The tykes were playing in the family room.  The noodles were boiling.  A respectable pile of dishes, pots, and utensils had built up in the sink.  I wrestled with them, determined to fit the entire lot in the dishwasher.  Days like these would require a midday dishwasher cycle.  The sooner the better.

The phone rang.  It was Eddie's coach.  When I dropped Eddie off that morning, I called after him.  'Let me know if the coach has decided whether or not I am getting a discount on basketball camps.'

The coach responded to my initial email two weeks ago saying that he would get back to me.  He had to figure out what kind of discount he could give me for enrolling 5 kids in camps.  He wanted Eddie to help him coach.  Having Ed coach would be great, but he'd take a financial hit.  He could typically make more working as a caddy.  The tentative cost of basketball camp for our crew tallied up at $600.  Ouch. 

For a brief moment as I stood in front of multiple pots of boiling mostaccioli noodles, I thought the coach was calling to discuss discounting the camp fees.  'Sorry this isn't great news,' he began.  I heard 'isn't great news' and thought it meant 'no discount.'  It took me a minute to switch gears and process the real message  after his next statement.  'Looks like we have a broken wrist here.'  

Mangled wrist.
A moment later, I gasped for air.  Then I screamed.  Then I uttered a few strings of foul language.  'No!'  I won't bother to type the rest.  Use your imagination.

If you've been following my blog recently, you recognize that it had been a stressful week full of crappy college transcripts, school suspensions, and lack of sleep.  

Laddie woke up with all of the commotion.  I ordered him to stir the ingredients into the noodles that I had just drained.  'Stick all the food in the fridge - use the basement fridge if necessary.  If there are juice boxes in there, take them out to give yourself more space.'  He screamed that I was talking too fast.  I spoke slower:  'STIR IT.  REFRIGERATE IT.'



Doc said after surgery that Eddie had strong bones.
Must've been quite a fall to break like this.  Grrr.
This was the first day of Eddie's summer.  He was playing in the first game of the high school summer league.  There was one minute left in the game.  His opponent pushed as Ed jumped up for a right handed layup.  He landed on his left wrist.  He's a lefty.  

A coach drove him home since I explained my babysitting situation.  They were 40 minutes away.  Ed was a mess.  The pain was intense.  The wait at the doctor's office was insanely long.  I eventually called in reinforcements.  If I had known that we would sit for an hour and a half, I would've driven home and put the boys to bed for a nap.  My mom could've watched them there.  Instead, she met me at the office and I baled with the tykes.  She agreed to wait with Ed.  I felt horrible driving home when he still hadn't seen the doctor.  
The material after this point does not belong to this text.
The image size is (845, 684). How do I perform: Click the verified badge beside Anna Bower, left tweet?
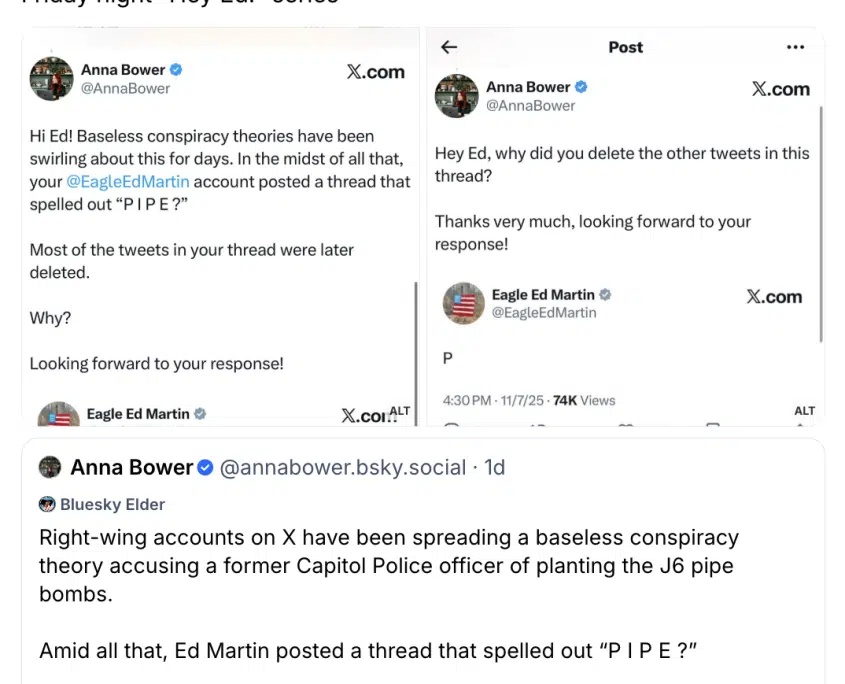pos(176,70)
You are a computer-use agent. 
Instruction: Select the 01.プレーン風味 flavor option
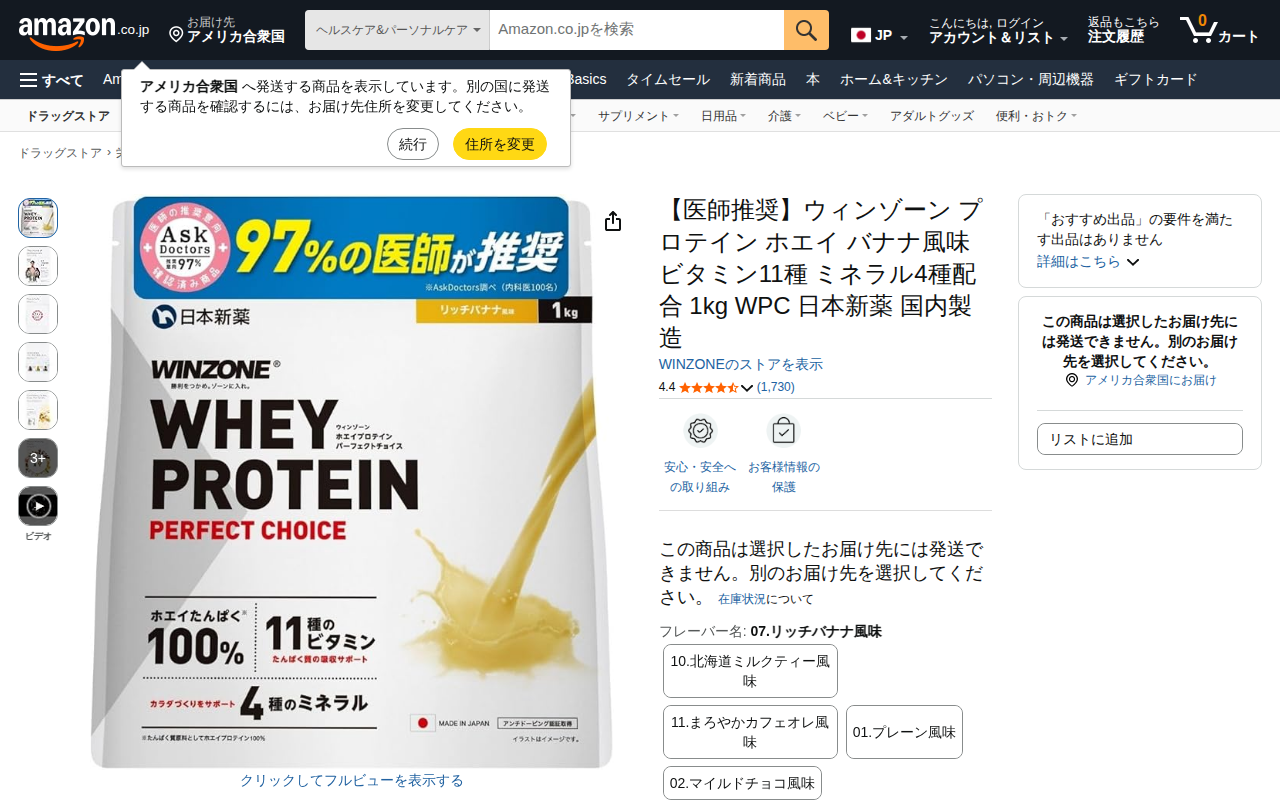[x=904, y=732]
It was broken in two places.  He required surgery with pins on Monday.  

Water polo summer league was starting Monday night.  Lad and Tank were registered for the same league. Three brothers, one sport, one car.  Too much to ask for, I suppose.   

Good thing this was a short week.  I can't imagine what else could've unraveled if there had been another day.  Maybe I should start bracing myself for Mini to join a cult after all.

After the week I had with my boys, I have to ask:  who says girls are hard?


  

1 comment:

  1. Good grief!! What a crazy week! I hope his wrist is healing well and that things have calmed down in your house!